Parece que hay acuerdo general en afirmar que la lectura no
es mala, que no produce enfermedad y que no es fuente envenenada de
conocimiento y de activación de la conciencia. Hasta ahí el acuerdo, y poco
más. ¿Qué leer?, ¿cuándo leer?, ¿para qué leer?, ¿cuándo dejar de leer? Y así
hasta llenar la página de preguntas.
No estaría mal comenzar afirmando que la primera
consideración acerca de la lectura es la de que también se puede no leer; dicho
de otro modo, que no se cae el mundo si no se lee con frecuencia, aunque tal
vez esté más a merced del viento, de la lluvia y de los terremotos.
Tampoco sería descabellado reflexionar acerca de cómo
seleccionar las lecturas. No todas son iguales ni aportan elementos
productivos; algunas no hacen más que repetir estructuras y llevarnos a perder
el tiempo sin más. Cada uno tiene sus aficiones personales, pero los libros
aportan lo que aportan y a un ensayo no le podemos pedir lo mismo que a un
texto de los de autoayuda. ¿Cuántos ensayos se leen? ¿Cuántas novelas insulsas
triunfan y llenan los cajones de las editoriales de dinero? ¿Interesan los
textos de divulgación científica? ¿Y los filosóficos? ¿Y los poéticos? ¿Cuánto
interesa la literatura más próxima y cuánto nos dejamos llevar por la
pretendida fama de lo que viene de fuera? No es bueno escandalizarse ante nada.
Reflexión y consecuencias para cada uno. Pero el panorama es el que es.
Y, una vez engolfados en la lectura, ¿cuándo dejar de leer?,
¿hay que terminar todos los libros que empezamos? El libro es un proceso que se
va completando según se va componiendo, y su estructura cobra fuerza a medida
que desarrolla y traba elementos. En ese proceso también nos embarcamos
nosotros cuando empezamos la lectura y en él vamos madurando y nos vamos
integrando. Parece lógico, pues, que le concedamos algún tiempo de benevolencia
antes de cerrarlo y de olvidarnos de él. Pero también tenemos el derecho de
renunciar a la aventura y de dejar el libro abandonado a su suerte. Y hay
libros que, sin duda, se lo merecen. Por muy diversos motivos: extensión, falta
de tensión narrativa, esquema de valores insulso, farragosidad en la forma,
distancia mental entre obra y lector, demasiada experimentación…

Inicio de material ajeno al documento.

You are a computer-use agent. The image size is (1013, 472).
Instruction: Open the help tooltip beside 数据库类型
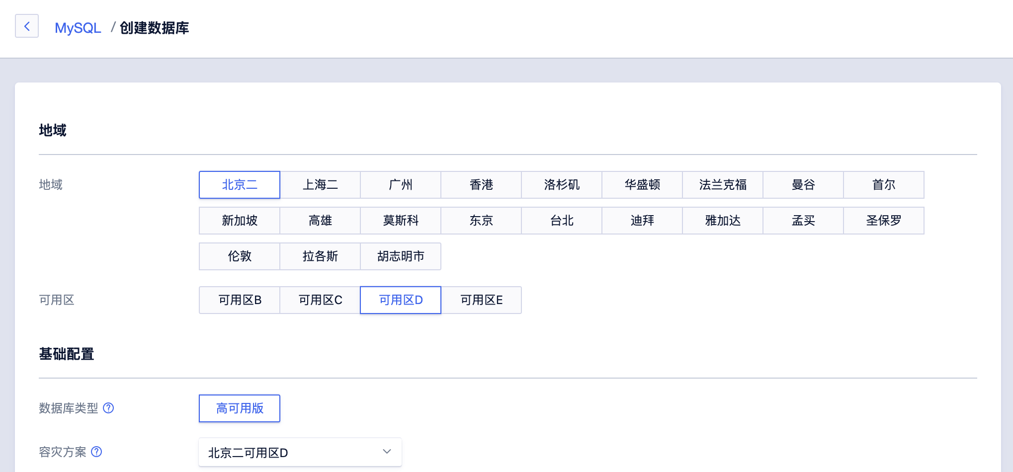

En la práctica, ¿cuántos libros se quedan empezados y no
terminados? Para mi caso concreto, reconozco que no son demasiados, pero
también confieso que tendrían que haber sido bastantes más. Sin restarles valor
literario, admito mis dificultades, en su momento, para saborear algunos textos
de filosofía, mi falta de disposición anímica para el Ulises, de Joyce, o para la interminable En busca del tiempo perdido, de Proust, por citar algún ejemplo
notable.
El mundo de la lectura resulta tan complejo como confortable
y beneficioso, pero no es fácil tocar la tecla exacta para que la sinfonía no
produzca sonidos estridentes en el oído.